Tez No İndirme Tez Künye Durumu
442637
Impact analysis algorithms for biological interaction networks / Biyolojik etkileşim ağları için etki analizi algoritmaları
Yazar:OZAN ÖZIŞIK
Danışman: DOÇ. DR. BANU DİRİ ; YRD. DOÇ. DR. RÜŞTÜ MURAT DEMİRER
Yer Bilgisi: Yıldız Teknik Üniversitesi / Fen Bilimleri Enstitüsü / Bilgisayar Mühendisliği Ana Bilim Dalı
Konu:Bilgisayar Mühendisliği Bilimleri-Bilgisayar ve Kontrol = Computer Engineering and Computer Science and Control ; Biyoistatistik = Biostatistics
Dizin:
Onaylandı
Doktora
İngilizce
2016
68 s.
Gen ifadesi profillemesi ve genom çapında ilişki çalışmaları bir hastalıkla ilişkili gen listeleri verseler de hastalık fenotipiyle ilişkisi zayıf genlerin bir araya gelerek fenotipe nasıl katkıda bulunabildiklerini açıklayamayabilirler. Bunun için moleküler profillerle biyolojik etkileşimlerin birlikte ele alınmaları gerekir. Bu çalışmada iki aktif modül çıkarım metodu önerilmiştir. Bunlardan ilki bir genetik algoritma tabanlı alt-ağ arama metodu, ikincisi ise bir ağ yayılım metodudur. Burada amaçlanan etkileşim ağlarında etkilenen yolları anlayabilmek ve hastalıkların altında yatan mekanizmaları ortaya çıkarmaktır. Önerilen metotları romatizmalı atardamar yangısı, kafa içi anevrizması ve Behçet hastalığı genom çapında ilişki çalışması veri kümelerine uyguladık ve önerilen metotların hastalıkla ilişkisi bilinen yolakları çıkarmanın yanı sıra yeni mekanizmalar çıkarabildiğini gördük.
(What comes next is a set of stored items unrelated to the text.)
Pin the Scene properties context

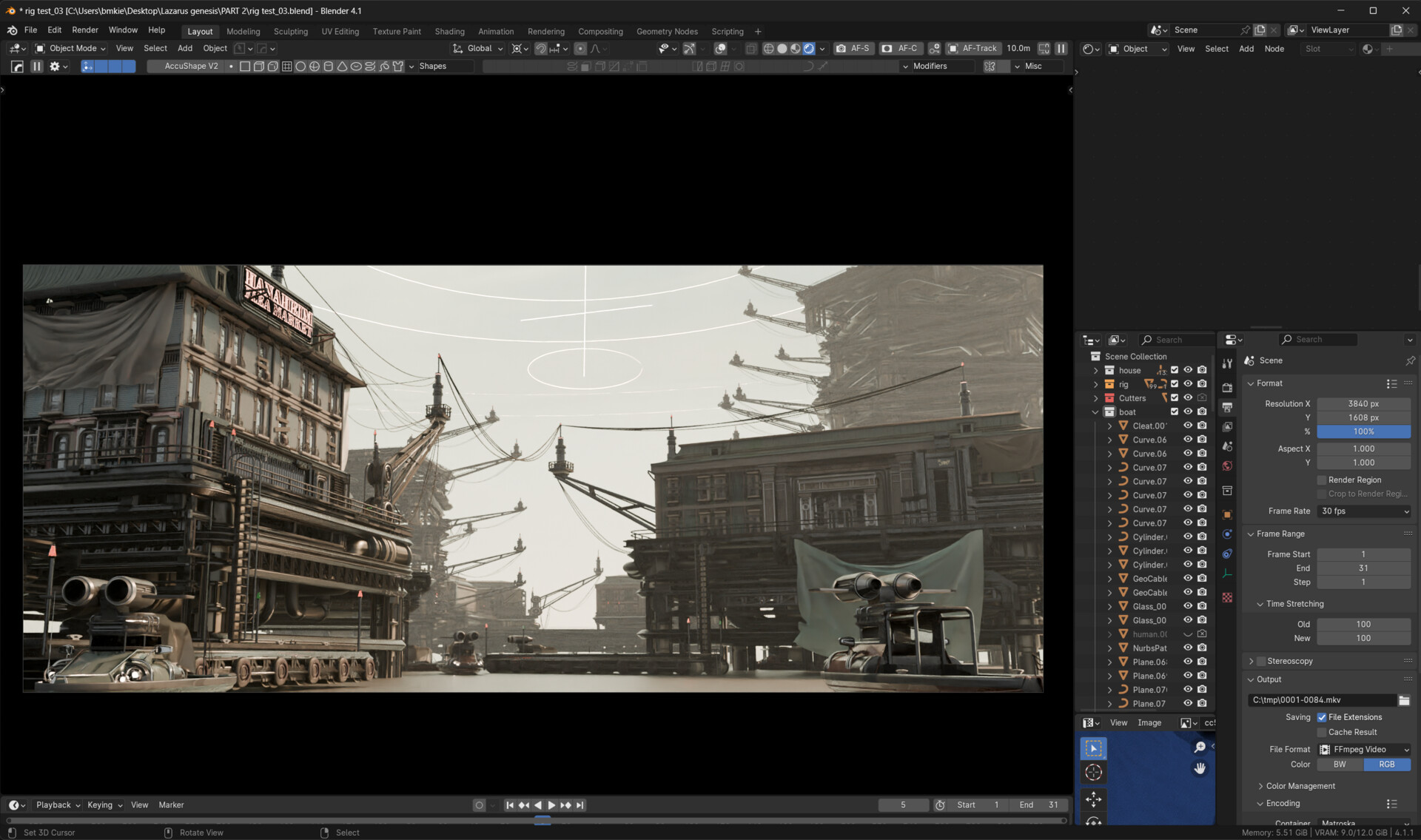coord(1410,360)
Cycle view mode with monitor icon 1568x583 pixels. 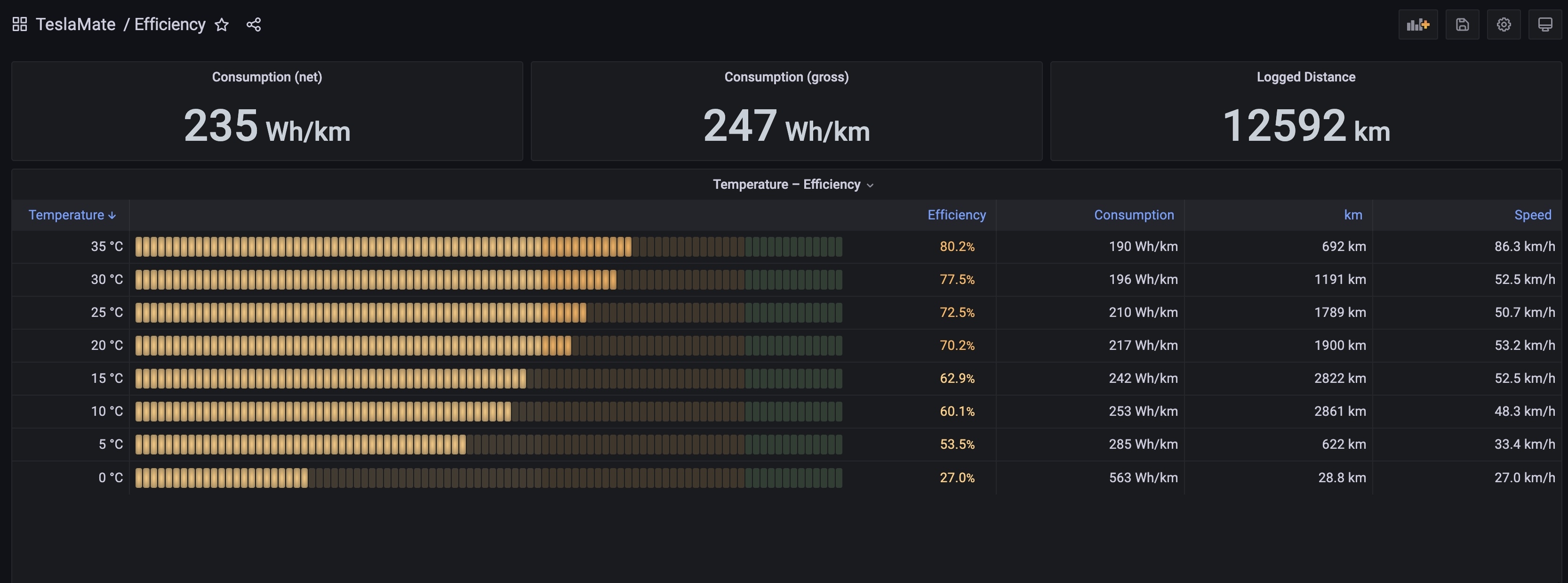1545,25
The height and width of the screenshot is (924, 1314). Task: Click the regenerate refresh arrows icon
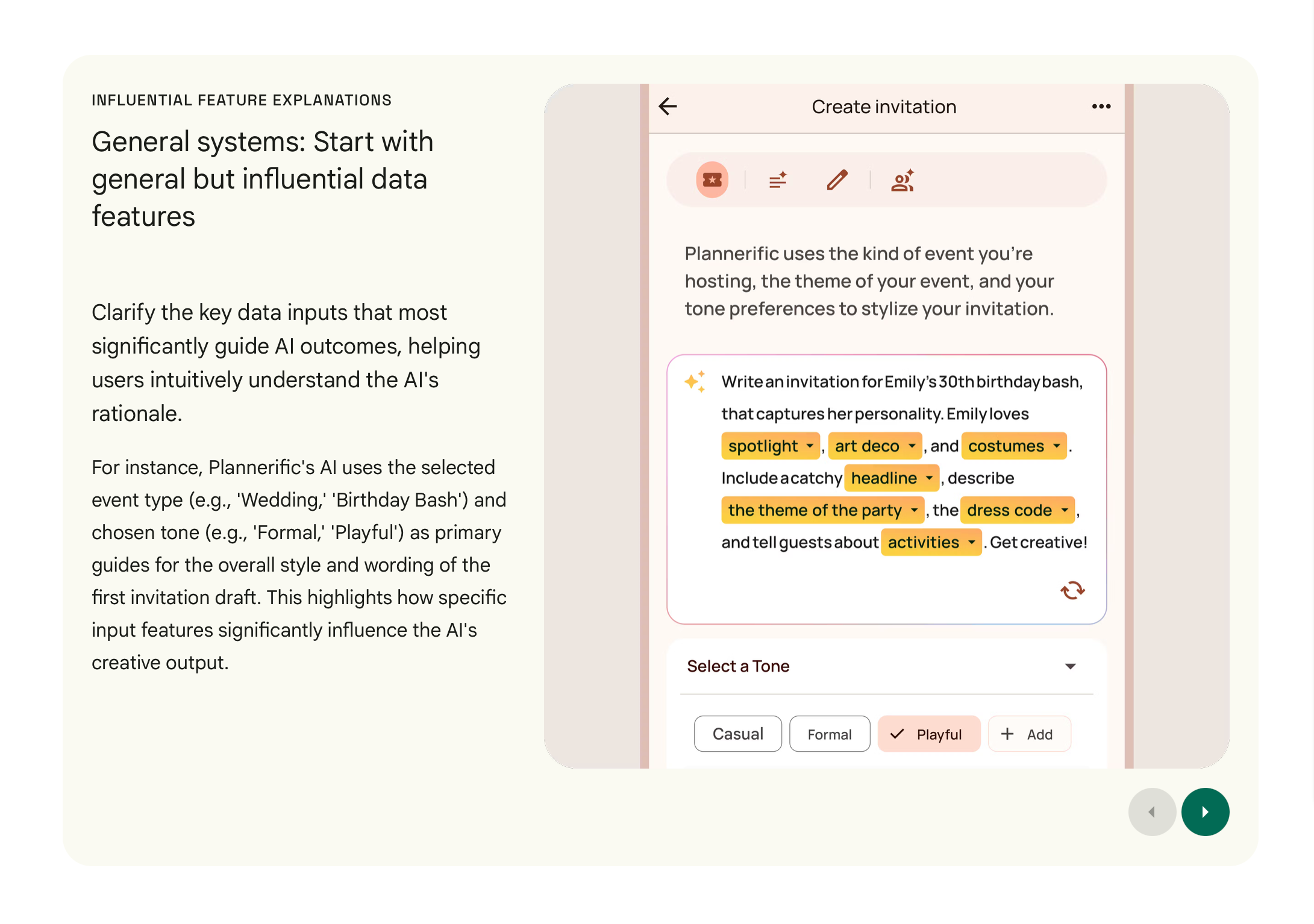(1072, 590)
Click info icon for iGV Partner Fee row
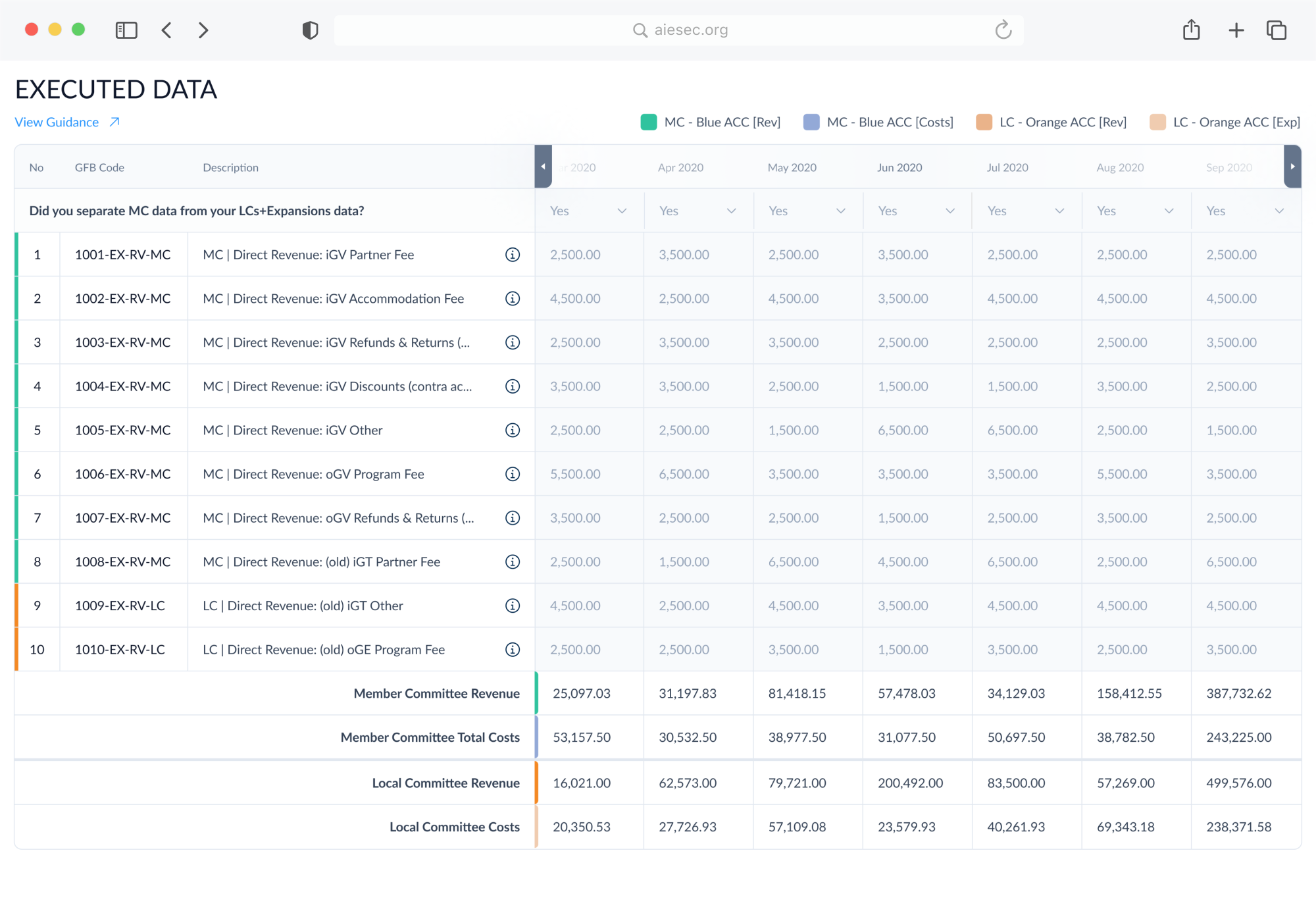Screen dimensions: 1316x911 [x=513, y=255]
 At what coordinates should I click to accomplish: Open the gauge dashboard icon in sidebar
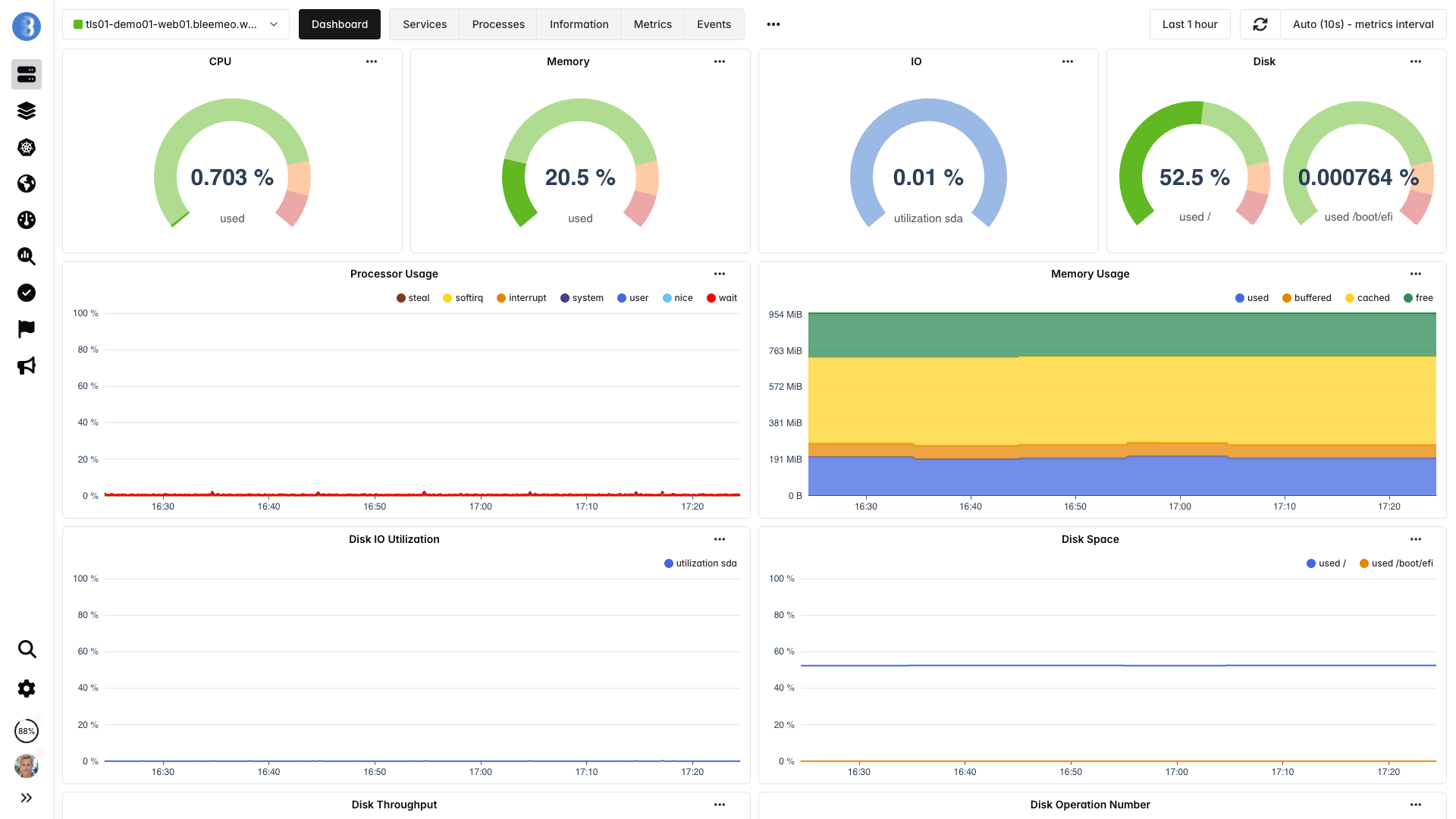click(x=27, y=220)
Gene expression profiling (GEP) and genome-wide association studies (GWAS) are powerful tools that can provide list of genes that are related to the pathogenesis of a disease, but it is still a challenge to understand how multiple genes that have modest association with the phenotype interact and contribute to it. For this purpose, it is required to consider molecular profiles with biological interactions. In this work, we proposed two active module identification methods: an active subnetwork search method based on genetic algorithm and a network propagation method. We aimed to understand affected paths in interaction networks and reveal underlying disease mechanisms. We applied our methods to rheumatoid arthritis, intracranial aneurysm and Behçet's disease GWAS datasets. The proposed methods could successfully identify pathways that are known to be related to the diseases, and extract new mechanisms.